The south end of today’s Lincoln Park was once the Chicago City Cemetery. In 1837 the area was far removed from the little settlement near the mouth of the Chicago River, making it a good place to put the deceased. Later the Catholic Cemetery was established nearby.
Thousands of bodies were interred in Chicago City Cemetery over the next three decades. The more prosperous Chicagoans constructed mausoleums. The Couch Tomb was built in 1858, at a cost of $7.000. The first occupant was businessman Ira Couch, who’d died in Cuba the year before.

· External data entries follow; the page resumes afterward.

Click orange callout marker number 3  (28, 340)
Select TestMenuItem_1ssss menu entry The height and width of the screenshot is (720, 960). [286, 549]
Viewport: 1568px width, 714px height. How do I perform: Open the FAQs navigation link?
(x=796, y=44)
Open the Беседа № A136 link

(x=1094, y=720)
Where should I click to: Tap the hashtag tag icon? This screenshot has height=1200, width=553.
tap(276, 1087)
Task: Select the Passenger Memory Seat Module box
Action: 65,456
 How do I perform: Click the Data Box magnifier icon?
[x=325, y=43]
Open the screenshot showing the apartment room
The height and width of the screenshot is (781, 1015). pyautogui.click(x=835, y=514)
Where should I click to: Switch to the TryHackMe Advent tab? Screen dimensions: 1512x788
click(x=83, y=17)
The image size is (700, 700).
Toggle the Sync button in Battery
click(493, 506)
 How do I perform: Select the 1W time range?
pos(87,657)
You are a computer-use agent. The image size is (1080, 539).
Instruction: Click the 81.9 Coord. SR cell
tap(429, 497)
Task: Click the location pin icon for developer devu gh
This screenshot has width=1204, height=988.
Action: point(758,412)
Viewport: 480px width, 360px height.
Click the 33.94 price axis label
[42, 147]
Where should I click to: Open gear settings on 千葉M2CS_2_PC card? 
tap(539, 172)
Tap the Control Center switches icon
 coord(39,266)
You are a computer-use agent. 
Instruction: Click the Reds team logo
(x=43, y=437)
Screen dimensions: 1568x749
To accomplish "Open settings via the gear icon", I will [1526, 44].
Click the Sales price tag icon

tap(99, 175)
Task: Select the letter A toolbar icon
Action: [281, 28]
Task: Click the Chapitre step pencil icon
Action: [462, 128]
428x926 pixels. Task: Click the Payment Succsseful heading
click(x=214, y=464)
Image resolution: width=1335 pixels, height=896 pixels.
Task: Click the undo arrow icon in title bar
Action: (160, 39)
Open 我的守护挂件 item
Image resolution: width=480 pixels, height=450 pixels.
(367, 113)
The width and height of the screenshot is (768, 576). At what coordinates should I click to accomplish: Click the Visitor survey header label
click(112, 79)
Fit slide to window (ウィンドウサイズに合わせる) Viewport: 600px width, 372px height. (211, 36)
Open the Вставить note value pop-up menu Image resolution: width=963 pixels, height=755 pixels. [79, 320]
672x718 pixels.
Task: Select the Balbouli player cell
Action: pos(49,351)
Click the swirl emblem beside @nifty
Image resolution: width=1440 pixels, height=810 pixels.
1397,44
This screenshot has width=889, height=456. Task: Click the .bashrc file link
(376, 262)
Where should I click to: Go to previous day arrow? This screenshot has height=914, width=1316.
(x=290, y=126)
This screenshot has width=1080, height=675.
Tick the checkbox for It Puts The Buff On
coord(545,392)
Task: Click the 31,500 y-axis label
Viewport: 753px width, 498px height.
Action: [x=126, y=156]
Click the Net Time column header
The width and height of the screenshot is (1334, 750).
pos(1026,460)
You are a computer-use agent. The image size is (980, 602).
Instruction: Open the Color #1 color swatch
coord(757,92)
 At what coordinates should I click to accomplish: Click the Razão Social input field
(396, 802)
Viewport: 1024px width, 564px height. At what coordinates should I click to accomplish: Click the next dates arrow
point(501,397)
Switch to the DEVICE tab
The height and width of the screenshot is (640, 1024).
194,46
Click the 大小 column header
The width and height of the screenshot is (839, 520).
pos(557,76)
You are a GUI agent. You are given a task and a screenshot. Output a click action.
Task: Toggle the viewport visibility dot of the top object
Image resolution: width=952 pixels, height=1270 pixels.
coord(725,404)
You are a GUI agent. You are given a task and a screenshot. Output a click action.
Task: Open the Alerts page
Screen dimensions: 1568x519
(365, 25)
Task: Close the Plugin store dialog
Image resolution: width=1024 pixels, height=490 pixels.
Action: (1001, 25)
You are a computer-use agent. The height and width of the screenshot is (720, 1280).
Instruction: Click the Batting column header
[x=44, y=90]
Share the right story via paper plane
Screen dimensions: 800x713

By 1865 Chicago was having problems with its municipal cemetery. Some of the dead didn’t stay fully buried in the sandy ground near the lake. Besides, the city was growing up around the site. Unlike Boston, having an old burial ground nearby didn’t increase property values.
In 1869 Chicago City Cemetery was taken over by the Lincoln Park Commissioners for conversion to a park. The bodies were transferred to Graceland, Rosehill, and other graveyards. The Catholics also vacated their cemetery, using the land for a new archbishop’s residence.
Transforming Chicago City Cemetery into Lincoln Park took over twenty years. With the dawn of the new century, all remnants of the graveyard were gone. All except the Couch Tomb.
One story says that the Couch family fought removal of the tomb all the way to the U.S. Supreme Court and won its case. However, nobody has found any documentary evidence of such a decision. Perhaps the mausoleum is still there because neither the park commissioners nor the Couch family wanted to pay for tearing it down. That’s the kind of explanation that makes sense in Chicago.
When I first started visiting Lincoln Park in the 1960s, the mausoleum was barely visible behind a massive growth of shrubbery. Officials were trying to hide it from the public. There was concern that park-goers might not want to go picnicking in a onetime graveyard.
After decades of neglect, the park district renovated the Couch tomb in the 1990s. The shrubs were cut down and the limestone structure itself was repaired. Now a spotlight illuminates it at night. The civic embarrassment has become a point of civic pride.
The next step will probably be to open the Couch tomb to the public, and charge admission.